Ainda que seja ótimo poder anunciar a existência de mais um musical na praça, Annie decididamente não é um dos grandes. Nem em sua encarnação original, na Broadway, em 1977, quando foi um smash de público e crítica, permanecendo em cartaz por seis anos e ganhando sete Tonys (o Oscar do teatro americano). Ainda assim, apesar da simpatia do diretor Will Gluck na adaptação (a terceira, sucedendo uma opulenta produção de John Huston em 1982, indicada a dois Oscars, e uma versão em telefilme da Disney, de 1999), esse novo Annie não faz jus ao material de origem.

Com uma produção recheada de figurões – Will Smith e Jay-Z na parte executiva, astros como Jamie Foxx e Cameron Diaz no elenco, e a revelação de Indomável Sonhadora (2012), Quvenzhané Wallis, à frente – o trabalho bem que tenta, mas naufraga sob o peso de seu bom-mocismo e star power. Decisões equivocadas em vários fronts – arranjos, coreografias, mudanças no enredo original – tornam o espevitado e até pungente Annie de outrora numa obra colorida, feel-good, completamente genérica, o que diz muito sobre o estado atual dos musicais.

Annie Bennett (Wallis) é uma órfã que vive aos cuidados da megera sra. Hannigan (Cameron Diaz). Em sua rotina cinzenta, ela e as colegas têm de aturar os caprichos da dona do abrigo, uma cantora frustrada, que se oferece a todos os homens que aparecem em sua propriedade. Todas as semanas, Annie vai a um restaurante italiano esperar que seus pais, que a abandonaram logo após o nascimento, voltem para lhe buscar.

A rotina da garota se transforma quando ela esbarra no milionário Will Stacks (Foxx).
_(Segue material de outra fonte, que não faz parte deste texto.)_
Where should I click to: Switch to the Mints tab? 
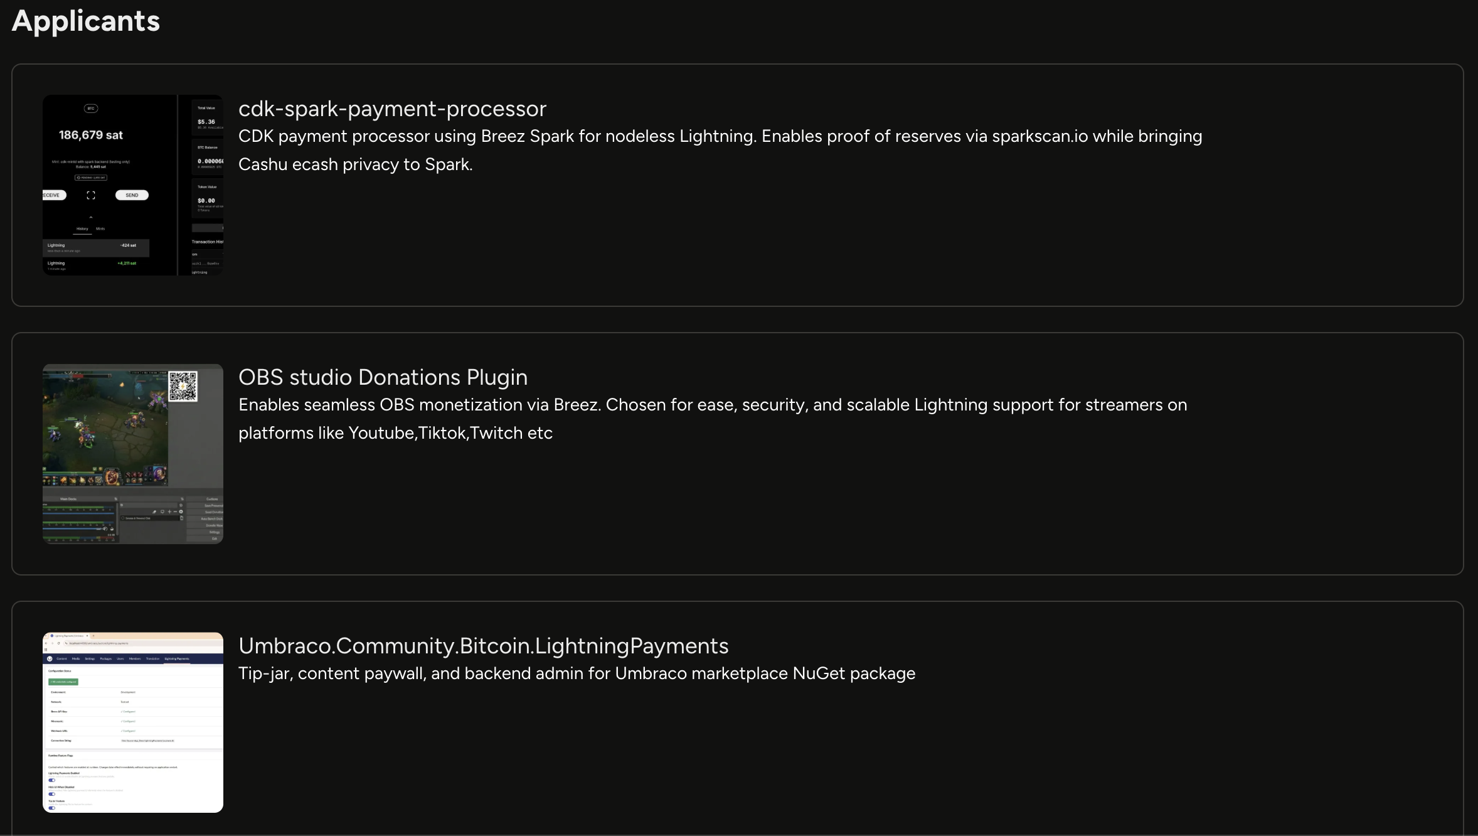point(100,229)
Homem esnobe e autocentrado, candidato a prefeito de Nova York, ele é convencido pelo assessor (Bobby Cannavale, de Blue Jasmine) de que adotar a criança seria uma tacada brilhante para seus propósitos eleitorais. A vida da menina – e, por seu turno, as de Stacks e da mulher que é seu braço-direito (e pretendente), Grace (Rose Byrne, de X-Men – Primeira Classe) – muda da noite para o dia. Desse ponto em diante, a relação entre Annie e Stacks será o centro da trama.

Annie, o novo filme, toma liberdades que enfraquecem tanto o enredo quanto o score de Annie, a peça. Seu número mais lembrado – “It’s the Hard Knock Life” – ganha uma releitura que lembra mais um episódio de Chiquititas e Glee do que um retrato da vida odiosa na casa de Hannigan. E a tentativa de modernizar os arranjos transformou as canções mais duradouras (“Tomorrow”) em festivais de autotune e batidas de hip-hop – 2014/15 total, mas com muito pouco da atemporalidade que faz as melhores canções do teatro americano.

E há também o problema dos intérpretes. Quvenzhané Wallis surpreende, com sua pouca idade e experiência em musicais, entregando uma Annie contida e graciosa, tendo a seu lado o sempre eficiente Jamie “Ray” Foxx. Mas a maior parte do elenco soa como o filme em si – competente, mas nada especial, à exceção de Rose Byrne, que canta de verdade, mas é pouco aproveitada. Quem realmente atrapalha é Cameron Diaz. Seu gestual exagerado, o excesso de caretas, as tentativas de chamar a atenção em todos os números, são exemplos do que não fazer num musical, lembrando mais a participação desastrosa de Jim Carrey em Desventuras em Série (2005).

Com toda a fofice, a aversão pelos momentos mais sombrios do original, a ambientação hipercolorida e iluminada, este Annie tenta mirar no público infantil, mas o resultado é infantil no mau sentido, uma obra suave, de baixo impacto e pouca criatividade, entretenimento sem maiores apostas, que deve divertir crianças e adultos, mas cuja vida útil não resiste à saída do cinema. Que venham mais musicais, porém.